The wine came a few minutes later—in a plastic cup, filled about two thirds high (don’t forget, this was first class!) as if it were Sprite. Later, on my way to the lavatory, I saw the bottle: Cachuma Vineyards, a name I’d never heard of. I was unable to find anything about the winery when I returned home, though I assume it’s in the Santa Barbara area where Lake Cachuma is located.
Dinner wasn’t half bad, about what one would expect at an Applebee’s: penne pasta in a creamy cheese sauce with peas; spinach salad and apple crisp with vanilla ice cream.
Some of you may be wondering why I’m so surprised that airline food is mediocre. Well, I wouldn’t be if I were sitting in coach. But first class?

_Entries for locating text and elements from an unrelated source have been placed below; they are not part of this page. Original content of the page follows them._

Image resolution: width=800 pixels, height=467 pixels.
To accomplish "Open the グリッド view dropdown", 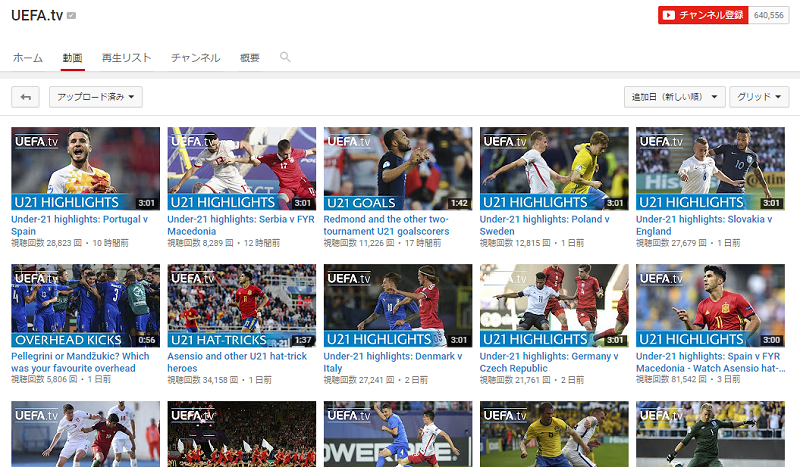I will [x=761, y=97].
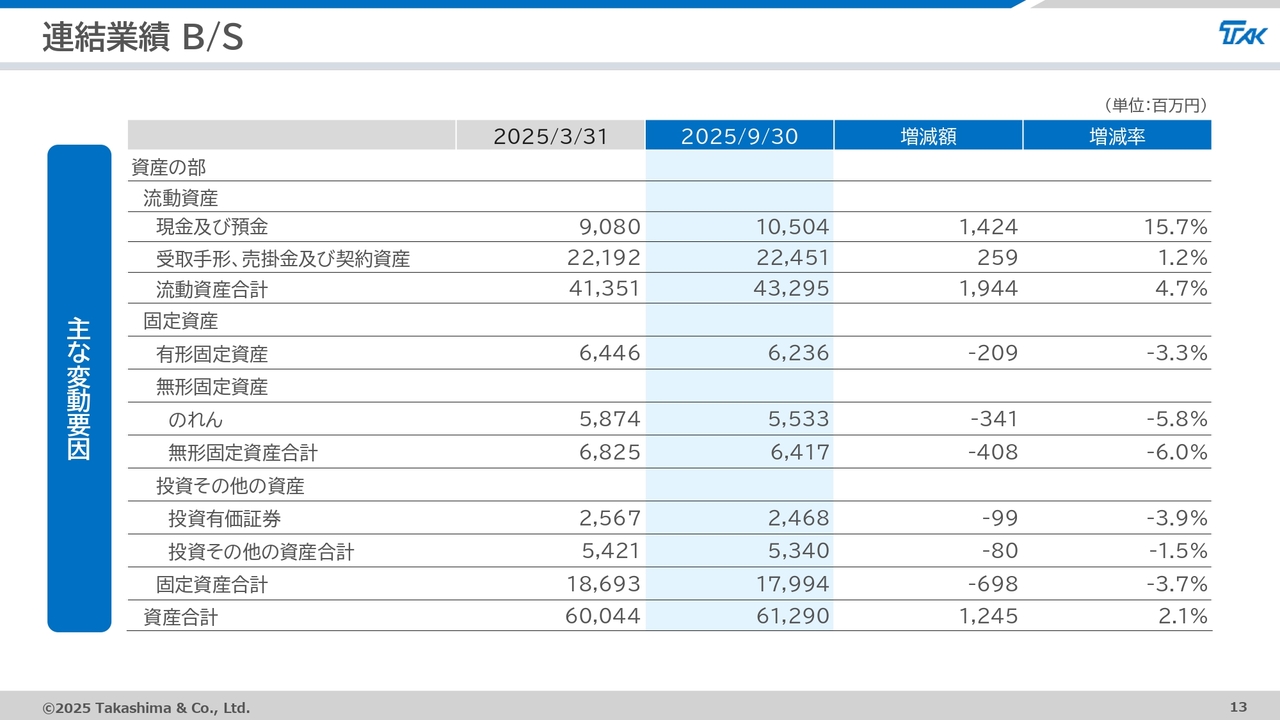Select the 流動資産合計 row label

coord(212,290)
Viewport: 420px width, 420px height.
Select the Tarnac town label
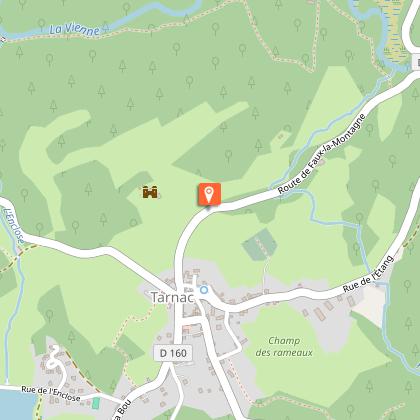click(x=172, y=297)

When I was food editor at the San Jose Mercury News, I wrote a column about airline food, suggesting that instead of trying to duplicate hot meals at 30,000 feet, airlines keep it simple with things like cheese, pate, salami, bread and condiments such as olives. And above all, good coffee. Alas, it was never to be. Airlines did simplify food service, but for the most part that meant eliminating food altogether.
Back then I thought that airlines should just reduce fares and let us bring on our own food, which my wife and I used to do on our return flights from Europe, where we loaded up on great bread, cheese and wine at places like Ka De We in Berlin or Fauchon in Paris, before heading for the airport.
You can still do that with food, but not wine. That is, unless you find a bunch of three-ounce bottles and decant your wine into them before boarding the plane. Now there’s a thought.